そんな人間も、五年だか十年だか経つと変わるものである。今ではケロリとした顔で本を紐で縛っては積み上げ、積み上げては縛ってを繰り返している。床に座り込みながら一時間くらい黙々と。

すべてを持ったままだなんて無理だよ、とおおらかな気持ちで思っている。すべてを持っていなくても良いのだと。第一、十年前の私と今の私とでは、心も身体も違いすぎる。今の私の幼い私が地続きの存在であることは確かだけれど、既にもう、限りなく別の生きものに近しいとも感じている。当たり前だ。十年前に読んでいた本の中には、昔のように楽しめないものもある。逆に、十年前は退屈だったものの中には、今になったからこそ面白がれるものだってある。今になってようやく手を取ることができるような本もある。そういうことが私は途轍もなく嬉しかった。

空になった棚を見上げながら思う。
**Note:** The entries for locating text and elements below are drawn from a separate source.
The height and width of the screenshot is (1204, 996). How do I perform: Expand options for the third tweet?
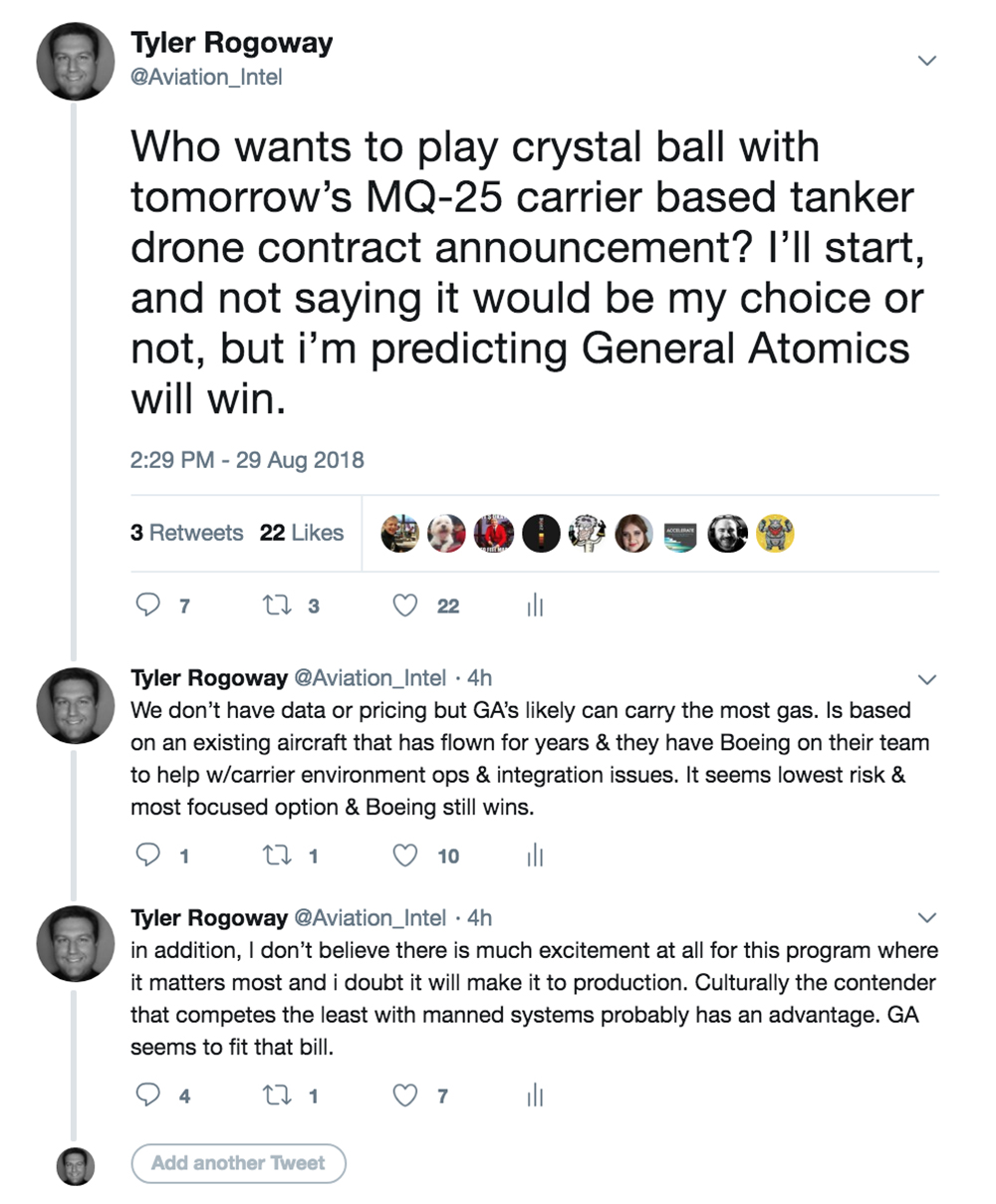[926, 917]
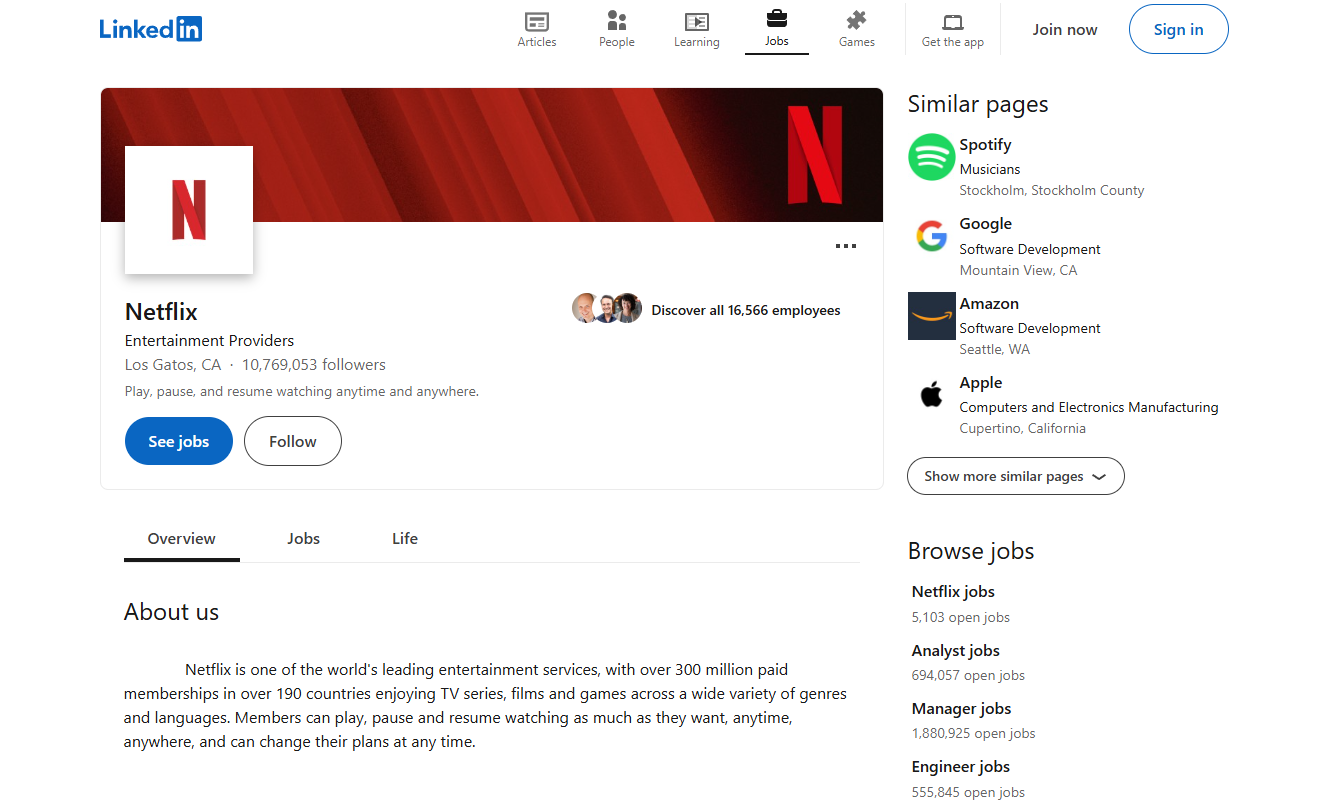
Task: Open the People navigation icon
Action: click(617, 22)
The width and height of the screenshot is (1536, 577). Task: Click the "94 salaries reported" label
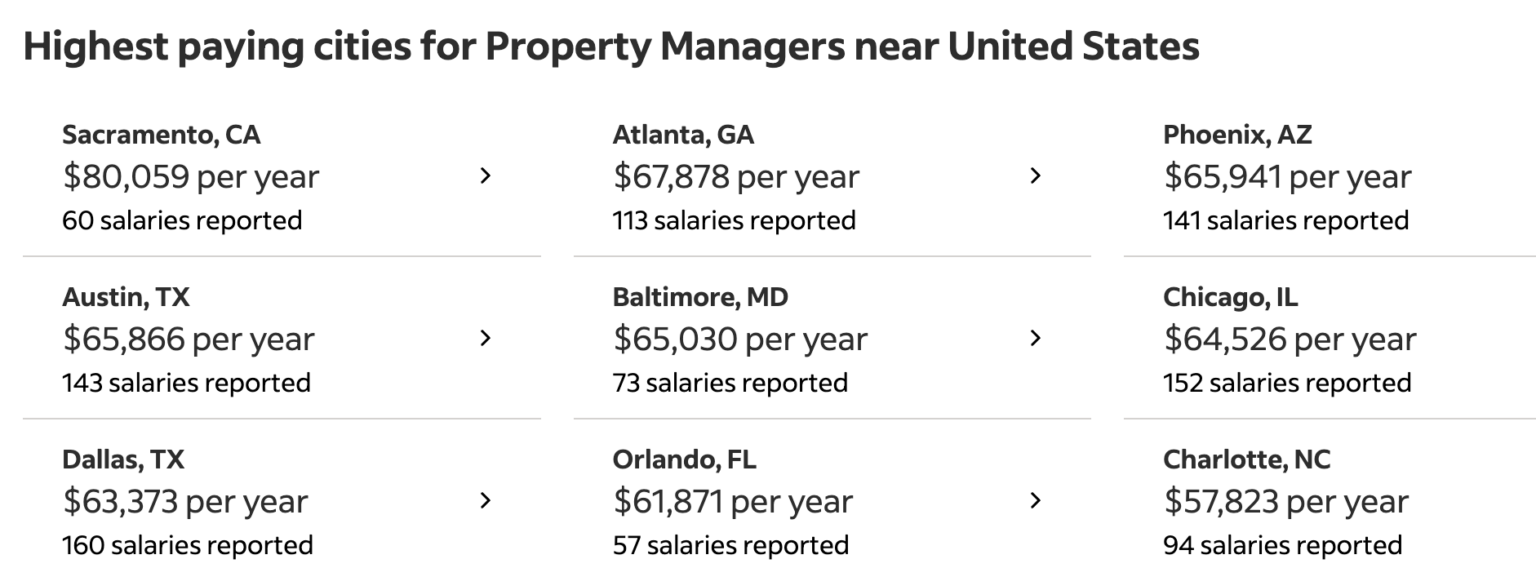click(1282, 545)
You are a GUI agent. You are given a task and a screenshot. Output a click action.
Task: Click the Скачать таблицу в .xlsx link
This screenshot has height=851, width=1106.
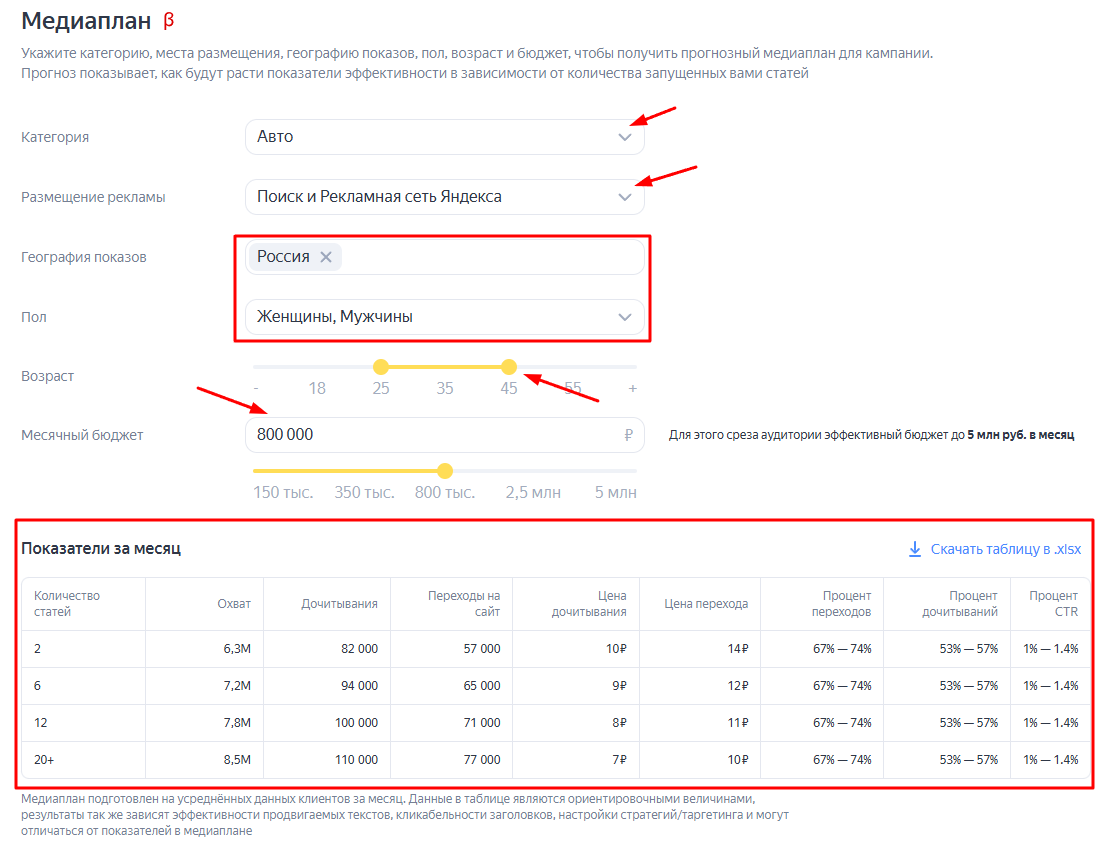coord(1005,549)
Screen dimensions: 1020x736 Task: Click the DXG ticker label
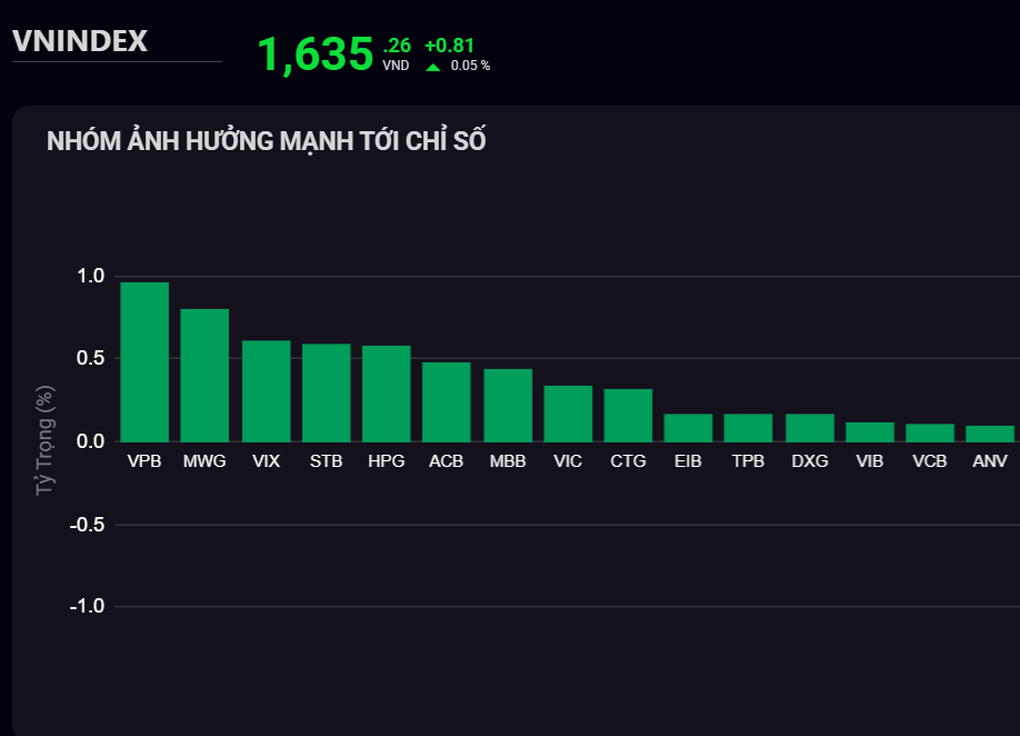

だから、すべてを持ったまま居るのではなく、そのときそのときの私として暮らしてゆく方が私にとっては余程良い。それに例え一度手放したって、読みたくなったら何度でも書店に行けば良い話だ。行って、レジに向かえば良いだけのことだ。それができるからこそなのだとも思っている。できるということを知っている。

床を磨くのはもう少ししてから。今はまだ、積み上げられた本がそこらに立ち並んでいるために。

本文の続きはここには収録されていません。